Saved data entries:
== == ==
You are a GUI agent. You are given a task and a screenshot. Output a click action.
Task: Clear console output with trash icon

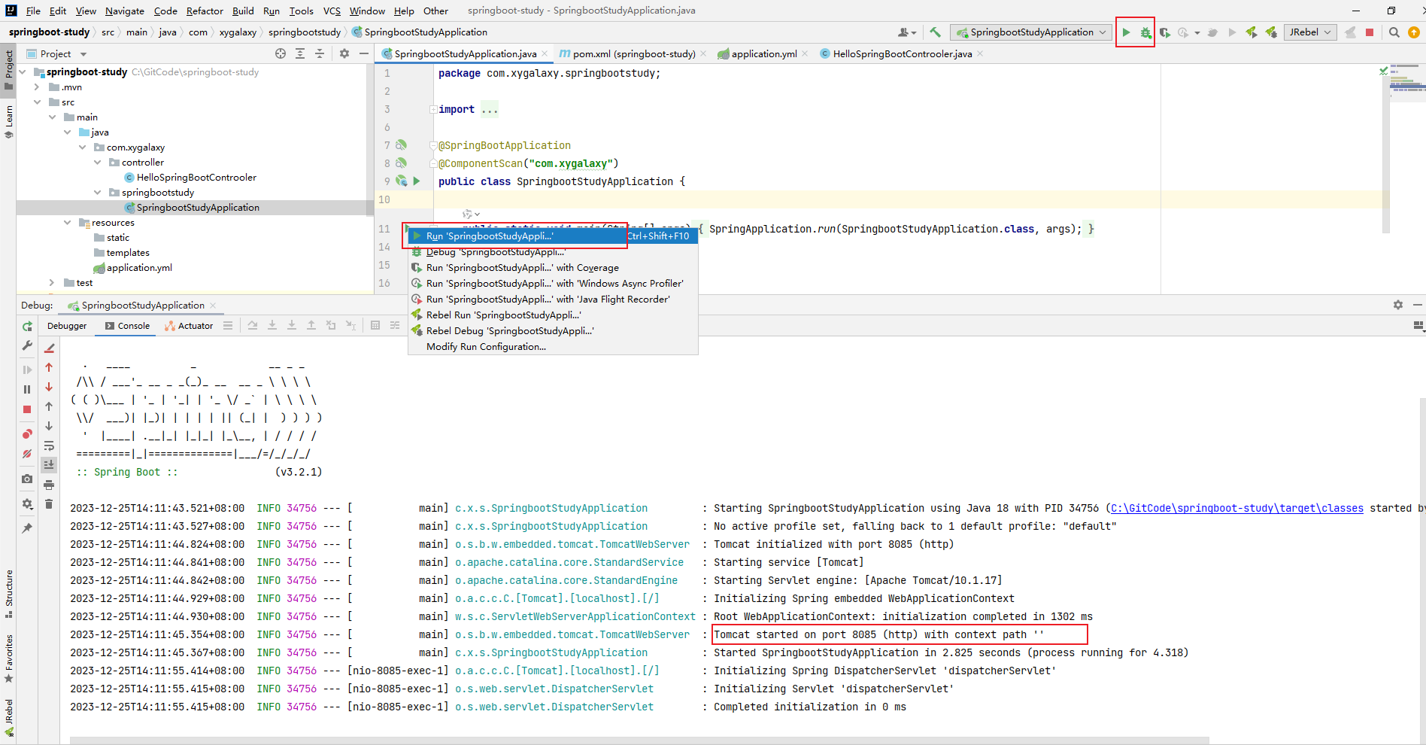pyautogui.click(x=49, y=504)
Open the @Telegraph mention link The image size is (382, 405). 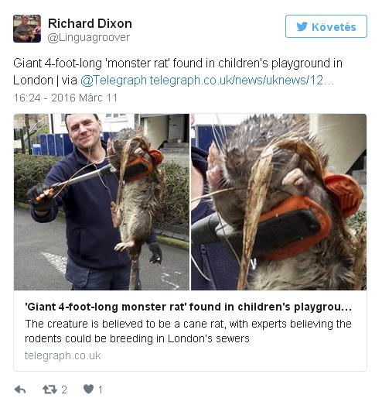point(114,81)
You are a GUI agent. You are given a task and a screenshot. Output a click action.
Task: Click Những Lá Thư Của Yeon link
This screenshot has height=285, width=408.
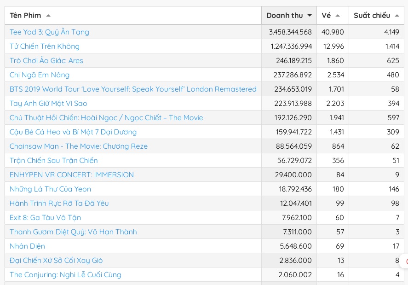point(50,189)
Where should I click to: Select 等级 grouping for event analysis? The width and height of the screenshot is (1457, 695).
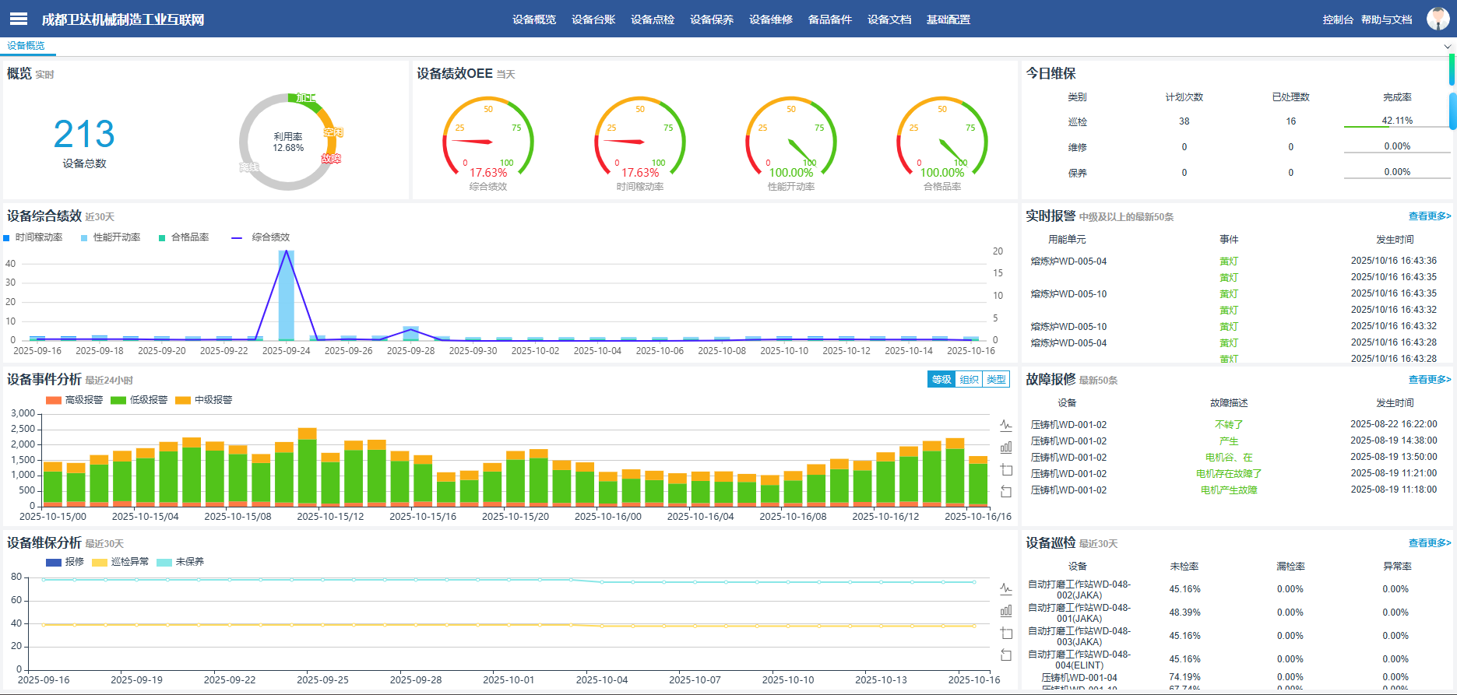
== == ==
Only one thing is required here: an exact copy of the lines from the one bearing "This screenshot has height=285, width=408." through the final line above, both included, with pictures left out.

This screenshot has height=285, width=408.
point(50,189)
Where should I click to: Select 等级 grouping for event analysis? The width and height of the screenshot is (1457, 695).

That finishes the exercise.